Para Fabrício, além da fisioterapia, a papoterapia é fundamental para a recuperação do paciente. ‘‘Às vezes, os pacientes chegam aqui não só com problemas físicos, mas a vida deles não está legal. Têm problemas em casa, no trabalho e têm deles que nem trabalho tem. Então, esse paciente não quer só um tratamento para dor, ele precisa de uma atenção e quando a gente dá esse suporte para ele acaba tendo um resultado mais positivo’’, avalia.

Segundo Mário, é preciso motivar os pacientes a acreditarem na reabilitação.  ‘‘Eu sempre falo para os pacientes que o sucesso do tratamento vai depender primeiro da força de vontade deles e depois entra a nossa parte como profissionais’’, conta.

Mas o que motivou Fabrício e Mário a escolherem a fisioterapia como profissão foi a parte desportiva. Eles são coordenadores da Coordenação de Serviços Médicos dos Jogos Escolares de Rondônia (Joer) em uma parceria com a Secretaria de Estado da Educação (Seduc) e estão sempre acompanhando os atletas rondonienses. Fabrício desde 2008 e Mário desde 2010.
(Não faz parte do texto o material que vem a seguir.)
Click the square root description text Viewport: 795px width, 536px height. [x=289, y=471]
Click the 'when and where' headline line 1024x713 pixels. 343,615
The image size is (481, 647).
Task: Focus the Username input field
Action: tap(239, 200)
Eles dão suporte para alunos em competições nas modalidades infantil, juvenil e paralímpica.  ‘‘A paralímpica é a que mais nos emociona porque vemos atletas com uma dificuldade maior para realizar o esporte, mas acabam se doando mais, fazendo tudo com mais afinco e com mais força de vontade do que muita gente e isso mexe com a gente’’, disse Fabrício.

 

Fabrício Teixeira explica que é preciso tratar mais que a dor do paciente, mas também dá suporte emocional

 

Zelar pela integridade física e promover a saúde dos atletas. Esse é o papel dos fisioterapeutas junto às delegações esportivas de Rondônia.

Eles deixam um recado para aqueles que têm interesse na profissão. ‘‘Aos jovens que têm pensando em fazer da fisioterapia também a sua profissão eu digo que a fisioterapia ainda está engatinhando, tem muito para crescer e precisamos de gente que venha somar e que realmente sejam apaixonados pela profissão porque você recebe todo o bem que faz ao paciente de volta, é muito gratificante’’, afirma Fabrício.

‘‘A profissão não é fácil, tem seus desafios, mas é preciso gostar. Quem tiver interesse em conhecer mais nós estamos à disposição aqui no Cero para que eles possam conversar conosco e observar nossos atendimentos’’, disse Mário.

Os profissionais reconhecem os esforços governamentais para valorizar os fisioterapeutas. ‘‘O governo a cada ano está melhorando, inclusive o espaço físico do Cero é muito bom. Está buscando melhorias tanto na capacitação dos profissionais quando da estrutura física’’, afirma Mário.

‘‘O Governo do Estado de Rondônia tem dado um apoio grande para a gente com um suporte efetivo para a realização do nosso trabalho, principalmente com as parcerias entre as secretárias como Sesau e Seduc. Um trabalho que está colhendo frutos seja na reabilitação de paciente no Cero ou no desporto escolar’’, disse Fabrício.